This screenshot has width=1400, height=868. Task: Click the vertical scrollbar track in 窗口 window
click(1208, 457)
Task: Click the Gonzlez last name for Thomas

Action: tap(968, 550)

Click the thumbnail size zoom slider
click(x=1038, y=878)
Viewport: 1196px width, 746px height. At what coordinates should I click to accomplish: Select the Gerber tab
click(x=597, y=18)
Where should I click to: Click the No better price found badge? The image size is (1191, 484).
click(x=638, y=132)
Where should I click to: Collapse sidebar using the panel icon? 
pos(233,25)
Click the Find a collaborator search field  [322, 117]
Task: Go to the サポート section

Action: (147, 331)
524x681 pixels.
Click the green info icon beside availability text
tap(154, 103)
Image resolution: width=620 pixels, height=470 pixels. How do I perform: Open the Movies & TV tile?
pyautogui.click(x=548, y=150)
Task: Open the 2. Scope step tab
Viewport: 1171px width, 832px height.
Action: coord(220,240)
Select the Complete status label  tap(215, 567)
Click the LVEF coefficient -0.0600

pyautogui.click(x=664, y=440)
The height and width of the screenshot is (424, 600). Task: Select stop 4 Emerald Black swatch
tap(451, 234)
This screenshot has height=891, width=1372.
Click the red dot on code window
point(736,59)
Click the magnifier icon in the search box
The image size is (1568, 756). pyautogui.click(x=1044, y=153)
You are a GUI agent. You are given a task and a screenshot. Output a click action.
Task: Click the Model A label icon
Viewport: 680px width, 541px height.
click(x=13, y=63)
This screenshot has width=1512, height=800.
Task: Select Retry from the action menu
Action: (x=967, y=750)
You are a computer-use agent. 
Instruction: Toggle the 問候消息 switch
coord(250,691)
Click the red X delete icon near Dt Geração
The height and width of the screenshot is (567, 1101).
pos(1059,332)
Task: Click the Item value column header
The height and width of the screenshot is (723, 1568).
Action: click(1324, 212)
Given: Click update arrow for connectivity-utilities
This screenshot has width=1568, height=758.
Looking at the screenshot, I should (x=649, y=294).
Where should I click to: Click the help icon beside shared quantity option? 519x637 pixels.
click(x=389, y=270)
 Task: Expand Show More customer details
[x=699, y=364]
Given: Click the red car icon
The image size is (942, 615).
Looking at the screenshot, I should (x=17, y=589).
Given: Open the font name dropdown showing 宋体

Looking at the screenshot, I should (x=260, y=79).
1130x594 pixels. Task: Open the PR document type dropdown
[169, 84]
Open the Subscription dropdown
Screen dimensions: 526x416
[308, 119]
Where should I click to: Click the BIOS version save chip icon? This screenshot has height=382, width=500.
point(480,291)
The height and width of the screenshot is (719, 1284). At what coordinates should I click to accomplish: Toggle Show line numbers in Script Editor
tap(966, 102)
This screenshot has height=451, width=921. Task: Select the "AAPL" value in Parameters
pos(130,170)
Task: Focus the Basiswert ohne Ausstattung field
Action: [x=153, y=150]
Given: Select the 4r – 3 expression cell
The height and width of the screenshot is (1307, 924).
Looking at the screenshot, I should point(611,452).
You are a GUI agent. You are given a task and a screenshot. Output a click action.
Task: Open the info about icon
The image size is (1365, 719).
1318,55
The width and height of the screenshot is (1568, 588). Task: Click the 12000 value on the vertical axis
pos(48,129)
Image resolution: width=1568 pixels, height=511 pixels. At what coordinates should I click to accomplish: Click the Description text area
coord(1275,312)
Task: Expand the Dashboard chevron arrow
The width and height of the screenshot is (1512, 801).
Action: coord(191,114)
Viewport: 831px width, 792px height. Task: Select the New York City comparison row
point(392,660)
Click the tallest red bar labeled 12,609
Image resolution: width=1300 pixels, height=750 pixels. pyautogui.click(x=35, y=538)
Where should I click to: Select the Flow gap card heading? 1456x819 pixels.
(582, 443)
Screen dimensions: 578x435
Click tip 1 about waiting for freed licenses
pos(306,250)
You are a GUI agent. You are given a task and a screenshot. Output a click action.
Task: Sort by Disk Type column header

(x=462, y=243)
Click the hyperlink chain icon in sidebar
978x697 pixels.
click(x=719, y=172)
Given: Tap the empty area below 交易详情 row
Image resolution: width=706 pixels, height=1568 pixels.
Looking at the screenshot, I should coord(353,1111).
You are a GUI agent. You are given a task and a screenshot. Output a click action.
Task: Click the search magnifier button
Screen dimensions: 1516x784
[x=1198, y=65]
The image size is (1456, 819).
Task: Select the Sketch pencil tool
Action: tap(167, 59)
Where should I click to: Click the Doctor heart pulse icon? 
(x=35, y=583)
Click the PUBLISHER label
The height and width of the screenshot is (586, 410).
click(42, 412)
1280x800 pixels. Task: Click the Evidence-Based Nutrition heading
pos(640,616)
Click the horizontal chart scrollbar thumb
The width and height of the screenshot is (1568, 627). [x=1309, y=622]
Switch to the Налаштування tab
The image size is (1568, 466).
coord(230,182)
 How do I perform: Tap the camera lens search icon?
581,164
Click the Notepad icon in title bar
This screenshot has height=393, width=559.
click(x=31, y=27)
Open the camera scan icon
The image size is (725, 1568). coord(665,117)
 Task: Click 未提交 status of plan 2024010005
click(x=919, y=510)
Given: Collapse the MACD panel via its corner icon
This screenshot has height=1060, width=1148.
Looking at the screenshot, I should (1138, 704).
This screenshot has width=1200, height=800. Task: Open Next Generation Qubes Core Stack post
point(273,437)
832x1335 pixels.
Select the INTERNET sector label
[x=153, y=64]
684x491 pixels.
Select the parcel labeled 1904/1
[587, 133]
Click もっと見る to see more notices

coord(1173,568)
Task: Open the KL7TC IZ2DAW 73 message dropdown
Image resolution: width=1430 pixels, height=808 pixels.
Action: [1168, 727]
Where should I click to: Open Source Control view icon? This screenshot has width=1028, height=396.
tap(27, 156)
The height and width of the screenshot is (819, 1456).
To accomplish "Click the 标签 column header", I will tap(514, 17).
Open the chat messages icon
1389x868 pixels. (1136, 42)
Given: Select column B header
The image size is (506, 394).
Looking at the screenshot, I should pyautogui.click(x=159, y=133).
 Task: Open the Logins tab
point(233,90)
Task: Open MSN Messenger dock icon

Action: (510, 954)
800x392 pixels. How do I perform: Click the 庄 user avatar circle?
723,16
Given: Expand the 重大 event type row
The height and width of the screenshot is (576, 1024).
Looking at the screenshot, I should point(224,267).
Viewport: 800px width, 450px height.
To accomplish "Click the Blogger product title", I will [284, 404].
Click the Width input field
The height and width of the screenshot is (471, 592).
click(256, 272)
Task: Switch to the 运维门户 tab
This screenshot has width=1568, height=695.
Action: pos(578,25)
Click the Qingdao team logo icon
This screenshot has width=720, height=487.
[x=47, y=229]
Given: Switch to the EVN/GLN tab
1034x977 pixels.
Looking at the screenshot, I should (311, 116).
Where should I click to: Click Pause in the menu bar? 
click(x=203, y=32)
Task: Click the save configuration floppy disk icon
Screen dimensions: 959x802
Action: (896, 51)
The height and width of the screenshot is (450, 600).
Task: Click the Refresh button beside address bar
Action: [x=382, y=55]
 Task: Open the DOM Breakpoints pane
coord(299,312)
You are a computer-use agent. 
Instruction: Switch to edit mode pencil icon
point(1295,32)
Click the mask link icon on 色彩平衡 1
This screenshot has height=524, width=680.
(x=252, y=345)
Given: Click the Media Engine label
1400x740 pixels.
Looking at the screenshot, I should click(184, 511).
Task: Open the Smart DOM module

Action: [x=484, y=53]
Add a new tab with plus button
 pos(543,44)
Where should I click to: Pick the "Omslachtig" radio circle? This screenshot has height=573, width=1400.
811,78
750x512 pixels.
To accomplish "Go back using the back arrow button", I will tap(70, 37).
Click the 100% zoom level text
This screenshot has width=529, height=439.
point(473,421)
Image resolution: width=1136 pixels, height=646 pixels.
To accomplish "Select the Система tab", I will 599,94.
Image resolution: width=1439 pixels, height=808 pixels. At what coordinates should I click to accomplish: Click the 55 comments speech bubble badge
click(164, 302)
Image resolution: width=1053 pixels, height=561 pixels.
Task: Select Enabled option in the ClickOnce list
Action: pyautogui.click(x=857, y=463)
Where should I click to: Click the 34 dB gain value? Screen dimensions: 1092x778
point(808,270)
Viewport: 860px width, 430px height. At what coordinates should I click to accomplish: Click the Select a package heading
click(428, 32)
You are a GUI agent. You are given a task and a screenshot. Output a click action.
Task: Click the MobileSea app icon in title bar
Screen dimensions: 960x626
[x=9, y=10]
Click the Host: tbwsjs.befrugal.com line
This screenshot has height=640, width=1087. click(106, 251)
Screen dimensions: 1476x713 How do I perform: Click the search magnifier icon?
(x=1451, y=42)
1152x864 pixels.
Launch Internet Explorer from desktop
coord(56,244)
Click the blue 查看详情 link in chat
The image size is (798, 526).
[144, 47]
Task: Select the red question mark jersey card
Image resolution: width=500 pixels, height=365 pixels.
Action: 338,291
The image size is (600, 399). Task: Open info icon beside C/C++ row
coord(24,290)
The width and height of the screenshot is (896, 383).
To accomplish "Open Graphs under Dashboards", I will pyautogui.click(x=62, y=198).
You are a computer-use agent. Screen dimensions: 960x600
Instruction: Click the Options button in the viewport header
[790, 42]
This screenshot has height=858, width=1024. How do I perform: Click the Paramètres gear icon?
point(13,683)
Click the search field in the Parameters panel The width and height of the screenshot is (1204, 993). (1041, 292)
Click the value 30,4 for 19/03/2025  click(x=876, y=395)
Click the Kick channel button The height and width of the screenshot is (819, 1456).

══════

** Given instruction **
Duplicate, without alteration, every line of the entries above from the one containing "Image resolution: width=1136" down to the one containing "Action: pyautogui.click(x=857, y=463)", including both of those lines.

** Response to this exercise **
Image resolution: width=1136 pixels, height=646 pixels.
To accomplish "Select the Система tab", I will 599,94.
Image resolution: width=1439 pixels, height=808 pixels. At what coordinates should I click to accomplish: Click the 55 comments speech bubble badge
click(164, 302)
Image resolution: width=1053 pixels, height=561 pixels.
Task: Select Enabled option in the ClickOnce list
Action: pyautogui.click(x=857, y=463)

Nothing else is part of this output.